Higher lending standards

Questionable lending practices within the financial sector were a major factor that led to the housing crisis in 2008. Financial deregulation has made it easier and more profitable to provide risky loans, even to those who do not couldn’t afford it.

So when an increasing number of borrowers failed to repay their loans, the housing market collapsed.

That’s why the Dodd-Frank Act was signed into law in 2010. The act placed restrictions on the financial industry, including creating programs to prevent mortgage companies and lenders from making risky loans.

Recent data suggests that lenders are indeed stricter in their lending practices.
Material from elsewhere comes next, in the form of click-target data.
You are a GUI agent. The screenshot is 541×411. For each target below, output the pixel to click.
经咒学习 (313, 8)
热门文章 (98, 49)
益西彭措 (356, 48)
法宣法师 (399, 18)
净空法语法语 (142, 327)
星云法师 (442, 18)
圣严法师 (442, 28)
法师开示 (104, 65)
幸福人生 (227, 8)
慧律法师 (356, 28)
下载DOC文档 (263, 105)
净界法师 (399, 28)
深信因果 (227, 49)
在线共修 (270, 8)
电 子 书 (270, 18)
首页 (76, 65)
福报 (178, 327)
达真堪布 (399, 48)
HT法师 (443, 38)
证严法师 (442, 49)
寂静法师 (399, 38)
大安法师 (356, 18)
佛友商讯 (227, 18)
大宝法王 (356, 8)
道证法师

According to the Federal Reserve Bank of New York, the median credit score of newly issued mortgages was 773 for the second quarter of 2022. Meanwhile, 65% of newly issued mortgage debt was to borrowers with higher credit scores. at 760.

In its quarterly report on household debt and credit, the New York Fed said that “credit ratings for new mortgages remain quite high and reflect still stringent lending standards.”

Fit owners

When house prices rose, homeowners accumulated more equity.

According to mortgage technology and data provider Black Knight, mortgage holders now have access to an additional $2.8 trillion in equity in their homes compared to a year ago. This represents a 34% increase and over $207,000 in additional equity available to each borrower.

What’s more, most homeowners haven’t defaulted on their loans, even at the height of the COVID-19 pandemic, where lockdowns sent shockwaves through the economy.

Of course, it was these mortgage forbearance programs that saved struggling borrowers: they were able to suspend payments until they regained financial stability.

The result looks great: the New York Fed said the share of mortgage balances 90 days and older in arrears remained at 0.5% at the end of the second quarter, near an all-time high.

Supply and demand

On a recent episode of The Ramsey Show, host Dave Ramsey pointed out that the big problem in 2008 was “huge oversupply because foreclosures went all over the place and the market just froze”.

And the crash was not caused by interest rates or the health of the economy, but rather by “a real estate panic”.

At present, the demand for housing remains strong while the supply is still insufficient. This dynamic could start to change as the Fed attempts to dampen demand by raising interest rates.

Ramsey acknowledges the slowdown in the rate of house price increases right now, but doesn’t expect a slump like the one in 2008.

“It’s not always as simple as supply and demand, but it almost always is,” he says.

This article provides information only and should not be construed as advice. It is provided without warranty of any kind.